Générique : le tarif de responsabilité concentre le marché

Si la montée en puissance des OTC profite aux génériques outre-Rhin, la mise en place d'un montant de remboursement par groupe thérapeutique (assimilable à notre TFR) conduit à un alignement des prix. Trois questions au Dr Andreas Jaecker, directeur économique de la Fédération des fabricants de génériques.

« Le Moniteur » : Depuis le 1er janvier 2004 et l'entrée en vigueur de la réglementation « aut-idem », tout pharmacien peut délivrer (sauf mention spéciale du prescripteur) le générique de son choix. Cette mesure conforte-t-elle le générique* ?

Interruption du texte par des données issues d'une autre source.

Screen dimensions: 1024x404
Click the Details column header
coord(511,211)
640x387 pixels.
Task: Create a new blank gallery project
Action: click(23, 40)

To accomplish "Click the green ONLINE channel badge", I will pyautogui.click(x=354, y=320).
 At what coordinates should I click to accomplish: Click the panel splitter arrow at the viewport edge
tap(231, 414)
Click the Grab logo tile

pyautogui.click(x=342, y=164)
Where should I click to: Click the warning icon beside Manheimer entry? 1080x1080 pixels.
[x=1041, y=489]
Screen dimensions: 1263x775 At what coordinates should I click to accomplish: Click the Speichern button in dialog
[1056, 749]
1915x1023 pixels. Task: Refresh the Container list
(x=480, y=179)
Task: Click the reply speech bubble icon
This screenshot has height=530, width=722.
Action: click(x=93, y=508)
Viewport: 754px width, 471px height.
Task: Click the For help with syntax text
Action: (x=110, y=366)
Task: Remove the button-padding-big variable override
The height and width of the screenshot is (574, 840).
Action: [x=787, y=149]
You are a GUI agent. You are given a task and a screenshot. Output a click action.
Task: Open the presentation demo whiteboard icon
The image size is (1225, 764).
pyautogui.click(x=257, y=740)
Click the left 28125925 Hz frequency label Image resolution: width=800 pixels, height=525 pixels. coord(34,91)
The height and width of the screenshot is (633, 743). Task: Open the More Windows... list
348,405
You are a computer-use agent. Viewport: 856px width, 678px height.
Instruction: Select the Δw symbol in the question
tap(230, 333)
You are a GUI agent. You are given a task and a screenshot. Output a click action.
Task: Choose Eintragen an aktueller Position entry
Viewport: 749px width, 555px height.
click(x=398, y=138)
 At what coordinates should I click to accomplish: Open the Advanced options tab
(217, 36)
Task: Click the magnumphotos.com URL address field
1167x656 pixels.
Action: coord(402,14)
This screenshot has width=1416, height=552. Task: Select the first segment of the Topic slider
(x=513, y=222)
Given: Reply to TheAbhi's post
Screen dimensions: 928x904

Andreas Jaecker : Cette réglementation nous est plus bénéfique que la précédente qui permettait au pharmacien de délivrer dans le tiers inférieur de la liste des prix (remise à jour tous les trois mois). Désormais, pour chaque groupe thérapeutique un montant fixe de remboursement est défini. Cependant, bien que la Fédération des fabricants novateurs nous reproche d'en profiter pour augmenter nos prix, nous ne pouvons échapper aux mécanismes du marché et à l'alignement de nos concurrents, fabricants de produits princeps.

On pensait que la législation allait renforcer le rôle des génériques, mais l'alignement des prix n'est-il pas contre-productif ?

Aussi contradictoire que cela puisse paraître, la nouvelle réglementation menace effectivement le générique qui, rappelons-le, permet 5,7 MdEuro(s) d'économies aux caisses par an. Il est clair que les pharmaciens ne peuvent tout avoir en stock et qu'ils s'approvisionnent donc auprès des plus grands fabricants, capables de leur octroyer les meilleures conditions. Du coup, alors qu'en 2003 les trois premiers génériqueurs [Hexal, Ratiopharm et Stada, NdlR] détenaient 41,4 % du marché, leur part représente aujourd'hui 51,2 % ! Pour certains produits actifs comme carvédilol, ramipril ou amlodipine par exemple, les parts de marché des trois grands atteignent respectivement 78,8 %, 80,4 % et 78,4 % ! Or, il faut souligner que c'est la concurrence qui contribue essentiellement à faire baisser le prix d'un générique.

Alors quid de l'avenir des petits génériqueurs ?

Tandis que les grands fabricants de génériques enregistrent une croissance à deux chiffres, les petits subissent des pertes du même ordre. Par ailleurs, le rabais de 16 % accordé aux pharmaciens par les fournisseurs concerne désormais aussi les génériqueurs, ce qui met en péril les plus petits d'entre eux.

Propos recueillis par Marie Luginsland

* 50 % en volume et 30 % en chiffre d'affaires du marché du médicament.